# New Smart pill



## Nutritionist Chris (Oct 1, 2011)

Something i just read. news report on a new 'smart pill' that contains cameras and analysis technology that when taken by a person analyses there digestive system in many ways which gives a personalized reading that treatment can then be based off. The next step in personalize treatment for my mind.Daily mail says that it could take photo's, analyze pH level, gas levels, gastric emptying time etc etc... Sounds like some strange 'honey i shrunk the kids' movie - quite ingenius i thinkif interested check out the news article @ http://www.dailymail.co.uk/health/article-2045643/IBS-Smart-pill-help-ease-irritable-bowel-analysing-gut-passes-through.html Who knows how many years it will be before it is available or even in the price range of most people (assume its super expensive at the moment).Interesting anyways







Nutritionist Chrisfoods to avoid with ibs


----------



## windarra (Oct 3, 2011)

Nutritionist Chris said:


> Something i just read. news report on a new 'smart pill' that contains cameras and analysis technology that when taken by a person analyses there digestive system in many ways which gives a personalized reading that treatment can then be based off. The next step in personalize treatment for my mind.Daily mail says that it could take photo's, analyze pH level, gas levels, gastric emptying time etc etc... Sounds like some strange 'honey i shrunk the kids' movie - quite ingenius i thinkif interested check out the news article @ http://www.dailymail.co.uk/health/article-2045643/IBS-Smart-pill-help-ease-irritable-bowel-analysing-gut-passes-through.html Who knows how many years it will be before it is available or even in the price range of most people (assume its super expensive at the moment).Interesting anyways
> 
> 
> 
> ...


In my lasat intensive round of tests trying to determine for sure IBS-D or something else, I had that camera pill.
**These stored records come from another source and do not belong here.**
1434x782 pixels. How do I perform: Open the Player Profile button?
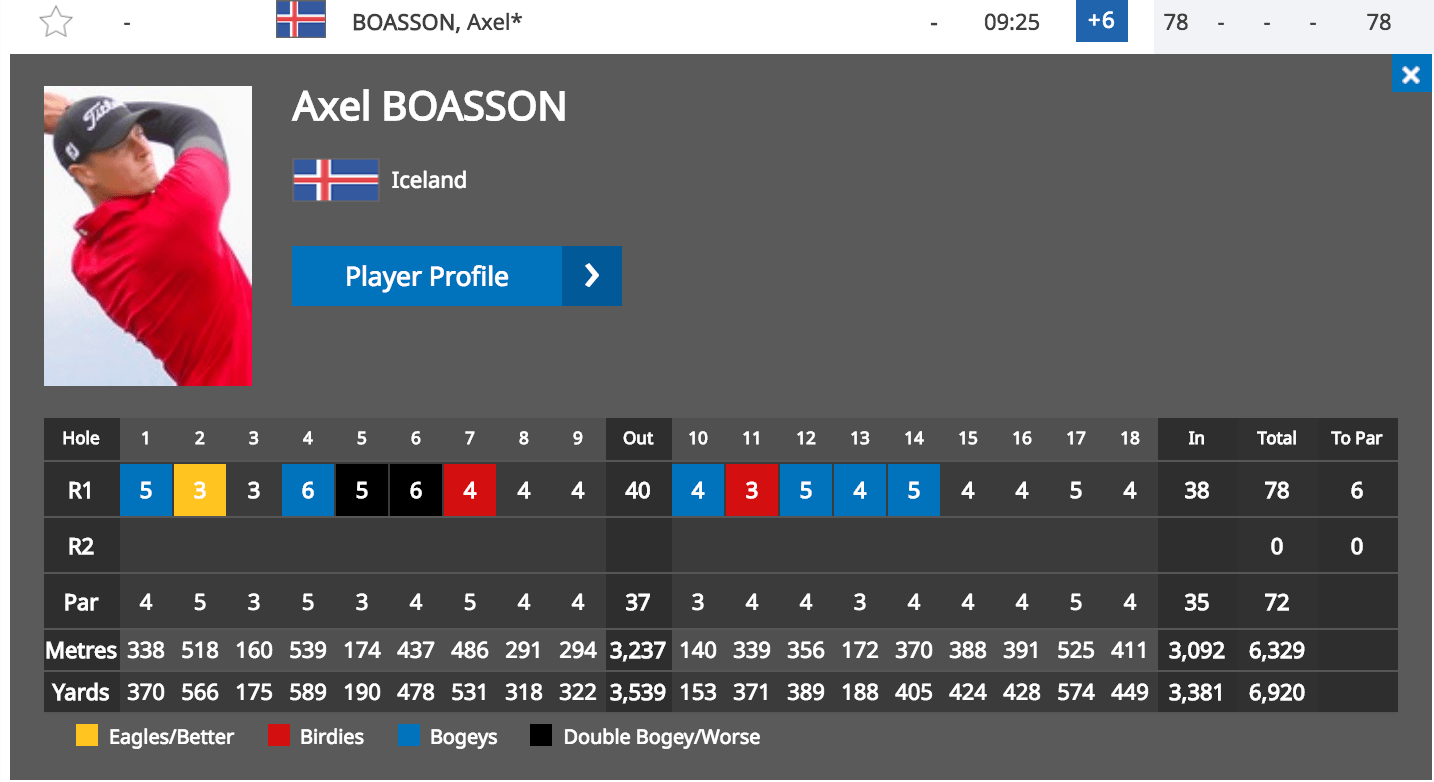tap(457, 276)
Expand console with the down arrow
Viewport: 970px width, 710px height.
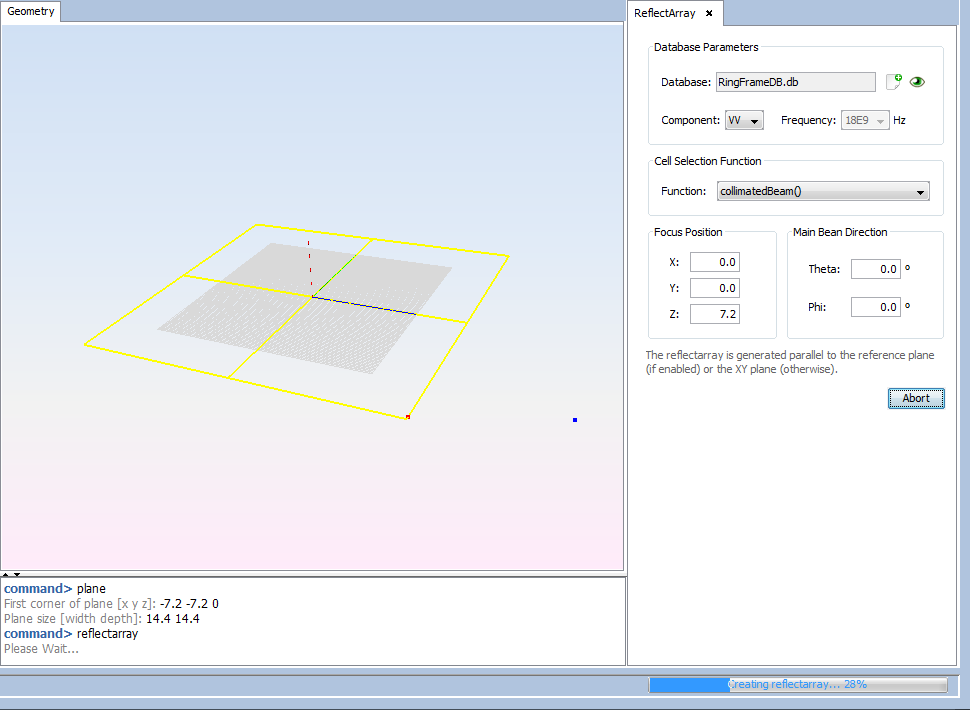pyautogui.click(x=16, y=575)
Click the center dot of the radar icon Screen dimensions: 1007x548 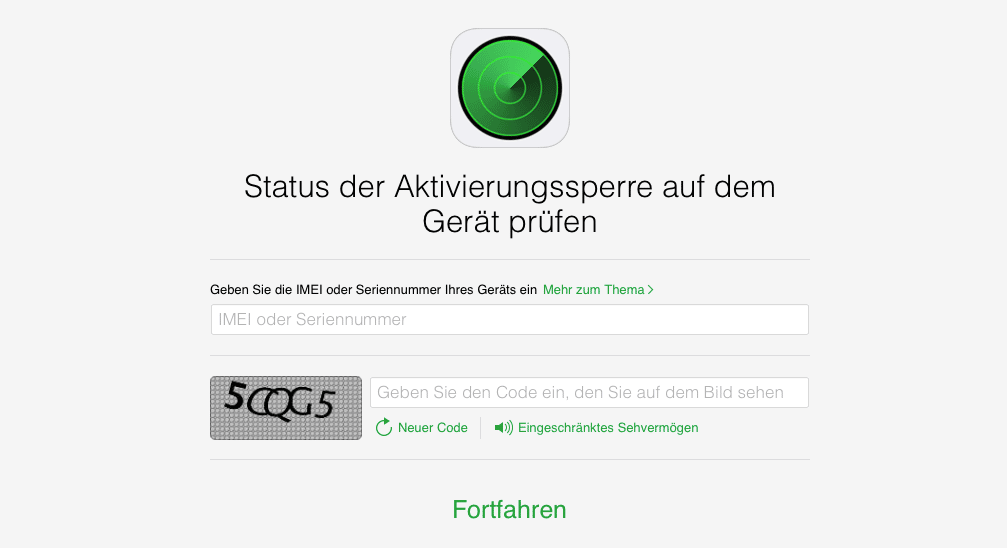(510, 88)
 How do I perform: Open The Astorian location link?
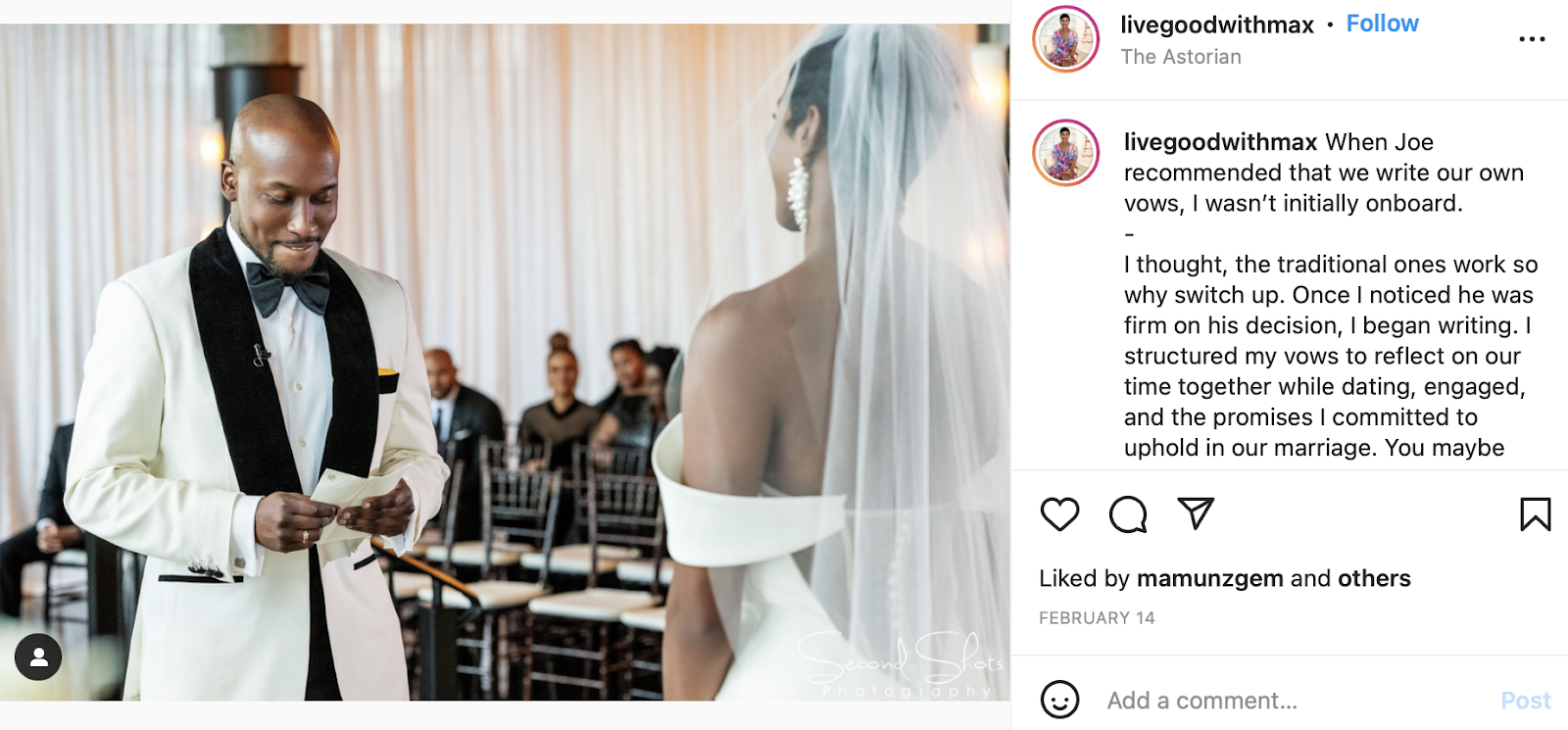point(1181,57)
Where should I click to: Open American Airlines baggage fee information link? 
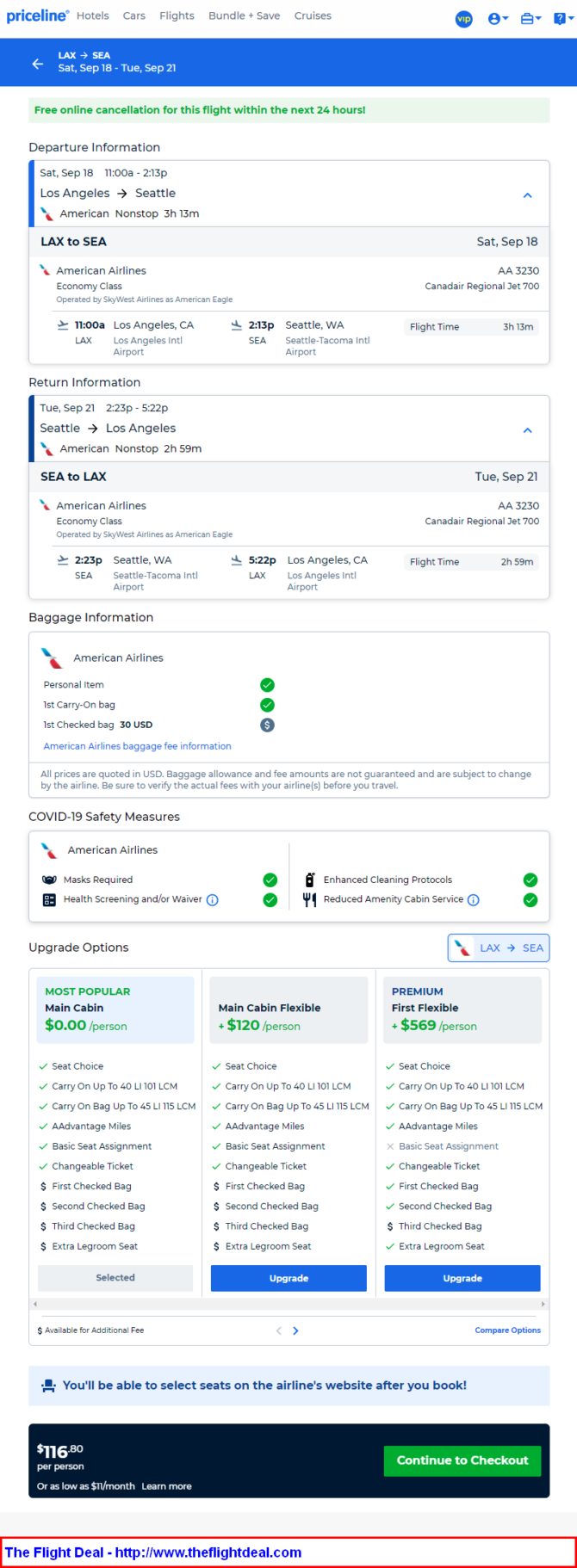(138, 746)
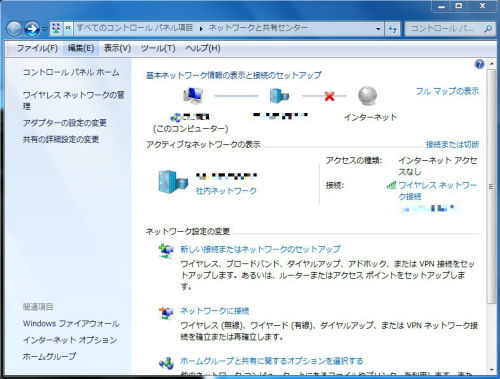Click the red X broken connection marker
500x379 pixels.
pyautogui.click(x=329, y=96)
It was painless and all you had to do is wear a belt that has the monitoring device attached that stores the photos and all the other info. it takes in. Ultimately, it didn't prove or disprove anything in my case--the Dr. was really hoping. Esp. as it was very expensive, but fortunately I had some insurance, but was still $$$. So it exists and should prove very helpful in the future of diagnosing GI issues, but w/o insurance or the lottery, it most likely will remain a test of last resort.


----------